The appropriate diagnosis and treatment of genital mycoplasma infections are challenging due to the insidious nature of these bacteria and their resistance to common antibiotics [Reference Redelinghuys4]. The most sensitive detection of these pathogens involves molecular biology techniques, which are not always available in resource-limited healthcare settings. In addition, the individual pathogenic potential of genital mycoplasma species, their synergy with other microorganisms, their interaction with the host immune system, and the effects that microbial load has on the change from mere colonization to infection with clinical repercussions are still unclear [Reference Donders5].
This study aims to contribute to the epidemiological knowledge of these infections, offering data that can guide prevention, diagnosis, and treatment. Although studies are showing the prevalence and adverse effects of genital mycoplasma infection in pregnant women, the data are still insufficient to clarify all aspects of this interaction, and it is crucial to investigate the prevalence of Mollicutes in pregnant women, evaluate the associated risk factors and the clinical implications of these infections [Reference Jonduo6]. Thus, the objective of the study was to investigate the presence of four species of Mollicutes (M. hominis, M. genitalium, U. parvum, and U. urealyticum) in the cervical region of pregnant women attended for high-risk prenatal care at a maternal and child referral unit in southwestern Bahia, Brazil, and to evaluate possible associated factors.
Methods
Study design
This cross-sectional study aimed to determine the prevalence of genital mycoplasma colonization in pregnant women. Researchers from the Federal University of Bahia and the State University of Santa Cruz collected data and biological material from pregnant women attending high-risk prenatal care at a maternal and child health unit in Vitória da Conquista, Bahia, Brazil.
Population
Pregnant women aged 18 years or older, at any gestational age, and meeting the criteria for high-risk prenatal care by the Technical Manual for High-Risk Pregnancy of the Brazilian Ministry of Health (Brazil, 2022), such as obesity, repeated spontaneous abortion, preterm birth in a previous pregnancy, hypertension or diabetes before pregnancy, infectious diseases during pregnancy and uterine malformations, took part in the study. Pregnant women who used antibiotics to treat infection in the last 14 days before collection were excluded. The sample consisted of 164 pregnant women treated between November 2021 and November 2022.
Ethical procedures
This research complied with the provisions of Resolutions 466/12 and 510/2016 of the National Health Council, which regulate research involving human beings. It was carried out only after approval by the Ethics and Research Committee of the Multidisciplinary Institute of Health of the Federal University of Bahia – IMS/UFBA, under CAAE: 40117020.4.0000.5556. The researchers approached the participants empathetically, and the objectives of the study and the details regarding data collection and biological materials that would be collected were presented through the reading of the Free and Informed Consent Form (FICF); after consent, this was then signed by the participant, who kept a copy.

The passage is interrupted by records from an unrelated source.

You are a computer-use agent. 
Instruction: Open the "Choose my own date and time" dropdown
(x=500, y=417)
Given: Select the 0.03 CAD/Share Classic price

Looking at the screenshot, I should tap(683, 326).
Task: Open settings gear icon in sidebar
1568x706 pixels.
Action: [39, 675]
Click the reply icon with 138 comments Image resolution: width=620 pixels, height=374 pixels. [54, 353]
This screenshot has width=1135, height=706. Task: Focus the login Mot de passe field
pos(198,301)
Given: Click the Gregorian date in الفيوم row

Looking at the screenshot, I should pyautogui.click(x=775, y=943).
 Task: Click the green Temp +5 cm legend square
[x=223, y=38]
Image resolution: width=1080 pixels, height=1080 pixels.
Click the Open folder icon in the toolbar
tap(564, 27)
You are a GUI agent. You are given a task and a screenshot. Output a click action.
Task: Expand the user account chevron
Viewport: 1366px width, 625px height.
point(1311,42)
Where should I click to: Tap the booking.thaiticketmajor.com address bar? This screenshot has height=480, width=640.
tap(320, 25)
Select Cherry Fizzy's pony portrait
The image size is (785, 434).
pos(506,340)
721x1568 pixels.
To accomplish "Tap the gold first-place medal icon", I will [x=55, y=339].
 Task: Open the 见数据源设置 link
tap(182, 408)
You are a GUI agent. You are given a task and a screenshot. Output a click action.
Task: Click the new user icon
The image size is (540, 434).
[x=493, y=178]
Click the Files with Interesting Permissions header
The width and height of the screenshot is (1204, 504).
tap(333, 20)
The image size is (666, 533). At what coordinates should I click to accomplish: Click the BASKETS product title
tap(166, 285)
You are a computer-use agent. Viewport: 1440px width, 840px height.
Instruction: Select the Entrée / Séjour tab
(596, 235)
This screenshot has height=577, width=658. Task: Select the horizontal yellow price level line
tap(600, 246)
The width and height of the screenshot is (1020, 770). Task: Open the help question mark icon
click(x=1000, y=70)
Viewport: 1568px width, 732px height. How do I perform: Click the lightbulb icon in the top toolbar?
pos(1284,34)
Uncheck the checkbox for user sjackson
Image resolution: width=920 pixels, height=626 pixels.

Data and sample collection
Data collection consisted of applying a semi-structured questionnaire to identify the patient’s epidemiological profile, which was divided into modules and adapted from the study by Campos et al. [Reference Campos7]. In addition, a cervical sample was collected by the gynecologists/obstetricians participating in the research and included in the routine of the health service. The order of collection of the cervical sample and questionnaire was conducted not to hinder the flow of clinical care in the health service. The cervical material was collected with a sterile cotton swab in the doctor’s office, with the aid of a speculum, packaged in a Stuart transport medium, and transported in isothermal boxes to the Microbiology and Immunology laboratory of the Multidisciplinary Institute of Health, Federal University of Bahia. Upon arrival at the laboratory, the swabs were packaged in 15 ml Falcon tubes, incorrectly identified as containing 5 ml of PBS. The samples were then homogenized, aliquoted into 1.5 ml microtubes, and stored at −20 °C until processing.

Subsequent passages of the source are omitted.